We can see that the directory calibrations is created immediately, while the timestamped directories are not created yet.

data_logs/
└── calibrations/

Important

Sub-Loggers with timestamps wait to create their directories until their directory path is accessed, either explicitly via Logger.directory or internally, e.g. to create a log file.

This is done so that timestamps in directory names can reflect when the first file within them was created (often when that part of the experiment is being run), not when the Logger object was created (often when the entire experiment is being set up).

Logging

Data Logs

The first type of log that can be created is a data log, which contains multidimensional array data. This type of log stores data in an xarray.Dataset, which contains data variables, coordinates, and attributes. The log is saved to a netCDF file via xarray.Dataset.to_netcdf().

See also

To learn more about Xarray data, see Data Structures in the Xarray user guide.

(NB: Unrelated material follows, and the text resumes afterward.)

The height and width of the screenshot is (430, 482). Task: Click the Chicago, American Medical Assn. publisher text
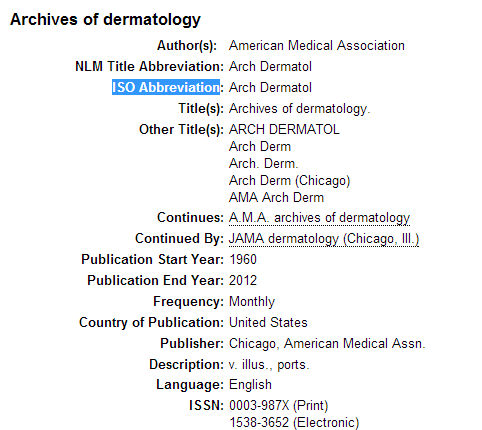pyautogui.click(x=327, y=344)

To aid in creating xarray.Dataset objects and to enforce certain conventions, DataLogs provides Coord as a wrapper for an Xarray coordinate and DataVar as a wrapper for a Xarray data variable. We can create a data log using these objects and Logger.log_data().

from datalogs import Coord, DataVar

times = [1, 2, 3]
signal = [10, 20, 30]

node_logger.log_data(
    "q1_spec_signal",
    [Coord("time", data=times, long_name="Time", units="s")],
    [DataVar("signal", dims="time", data=signal, long_name="Signal", units="V")],
)
<DataLog 'data_logs/calibrations/24-08-24-2259_calibration_graph/24-08-24-2259_q1_spec_node/q1_spec_signal.nc'>
Data:
  <xarray.Dataset> Size: 48B
  Dimensions:  (time: 3)
  Coordinates:
    * time     (time) int64 24B 1 2 3
  Data variables:
      signal   (time) int64 24B 10 20 30
Metadata:
  directory      data_logs/calibrations/24-08-24-2259_calibration_graph/24-08-24-2259_q1_spec_node
  timestamp      2024-08-24 22:59:00.443174+00:00
  description    q1_spec_signal
  commit_id      None
  param_db_path  None

The directories for the graph and node have now been created, along with the netCDF log file.

data_logs/
└── calibrations/
    └── 24-08-24-2259_calibration_graph/
        └── 24-08-24-2259_q1_spec_node/
            └── q1_spec_signal.nc

Dictionary Logs

Dictionary logs store dict data in JSON files. The data stored in the dictionary log will be converted to JSON-serializable types according to Logger.convert_to_json(). We can create a dictionary log using Logger.log_dict().

node_logger.log_dict(
    "q1_spec_frequency",
    {"f_rf": 3795008227, "f_if": 95008227, "f_lo": 3700000000},
)
<DictLog 'data_logs/calibrations/24-08-24-2259_calibration_graph/24-08-24-2259_q1_spec_node/q1_spec_frequency.json'>
Data:
  {'f_rf': 3795008227, 'f_if': 95008227, 'f_lo': 3700000000}
Metadata:
  directory      data_logs/calibrations/24-08-24-2259_calibration_graph/24-08-24-2259_q1_spec_node
  timestamp      2024-08-24 22:59:00.521049+00:00
  description    q1_spec_frequency
  commit_id      None
  param_db_path  None

The log file has now been created within the node directory.

data_logs/
└── calibrations/
    └── 24-08-24-2259_calibration_graph/
        └── 24-08-24-2259_q1_spec_node/
            ├── q1_spec_frequency.json
            └── q1_spec_signal.nc

Property Logs

Property logs automatically store the properties of an object within a dictionary log. Only properties marked with the type hint LoggedProp will be saved. We can create a property log using Logger.log_props().

Note

LoggedProp can optionally take in a type parameter representing the type of the variable, which is only used by code analysis tools.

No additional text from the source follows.